Joining by: "metapath"


In [3]:
#abbrev_to_metaedge = setNames(metaedge_df$metaedge_abbrev, metaedge_df$metaedge)

In [4]:
length_to_color = c('1' = '#b2df8a', '2' = '#1f78b4', '3' = '#33a02c', '4' = '#a6cee3')

In [7]:
w = 7; h = 5.5
options(repr.plot.width=w, repr.plot.height=h)
set.seed(0)
gg_fsp = fsp_df %>%
  dplyr::mutate(title = 'Feature Performance by Metaedge') %>%
  ggplot2::ggplot(ggplot2::aes(x = delta_auroc, y = metaedge)) +
  ggplot2::geom_vline(xintercept = 0, linetype='dashed', color='gray') +
  ggplot2::geom_jitter(ggplot2::aes(fill = length), height=0.4, alpha=1, shape = 21, size=2, color= '#6C6C6C', stroke=0.7) +
  ggplot2::facet_grid(. ~ title) +
  ggplot2::scale_fill_manual(name = 'Length', values=length_to_color) +
  ggplot2::scale_x_continuous(labels=scales::percent) +
  ggplot2::scale_y_discrete(limits = metaedge_df$metaedge) +
  ggplot2::xlab('Δ AUROC of DWPCs Due to Permutation') + ggplot2::ylab(NULL) +
  hetior::theme_dhimmel() +
  ggplot2::theme(
    legend.justification=c(1, 0), legend.position=c(1, 0))

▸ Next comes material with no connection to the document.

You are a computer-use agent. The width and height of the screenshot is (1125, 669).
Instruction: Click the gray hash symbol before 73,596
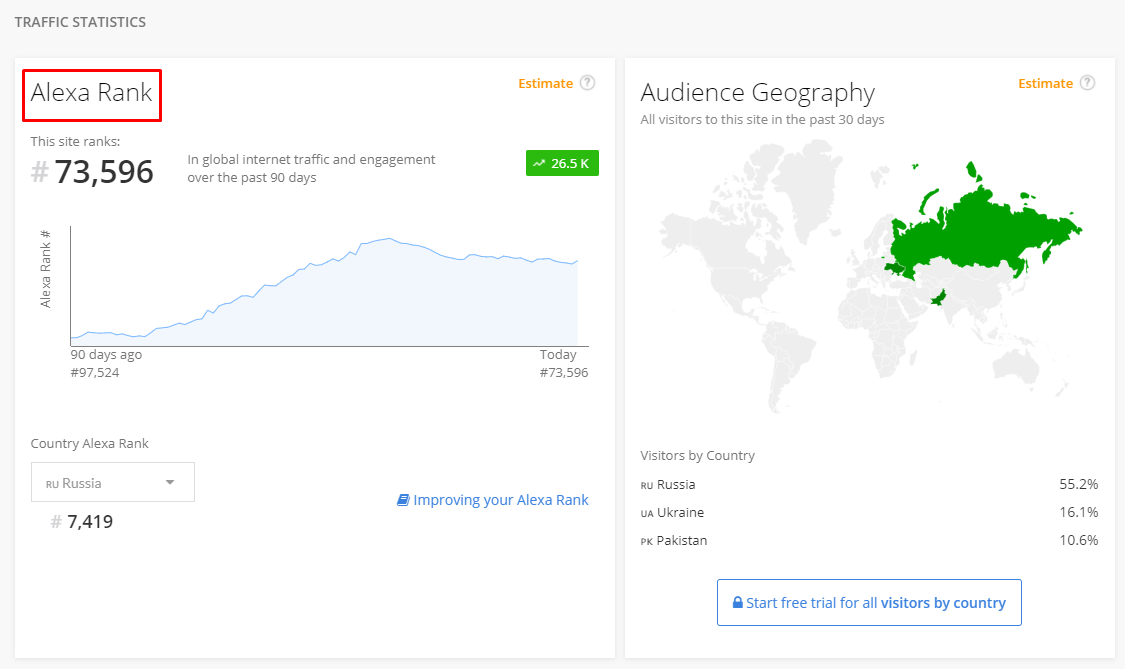[x=40, y=173]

ggplot2::ggsave('./data/feature-performance/delta-auroc.png', dpi=300, width = w, height = h)

In [6]:
# Percent of DWPC features passing bonferroni, FDR, and unadjusted significance thresholds
mean(p.adjust(p = fsp_df$pval_delta_auroc, method = 'bonferroni') < 0.01)
mean(p.adjust(p = fsp_df$pval_delta_auroc, method = 'fdr') < 0.01)
mean(fsp_df$pval_delta_auroc < 0.01)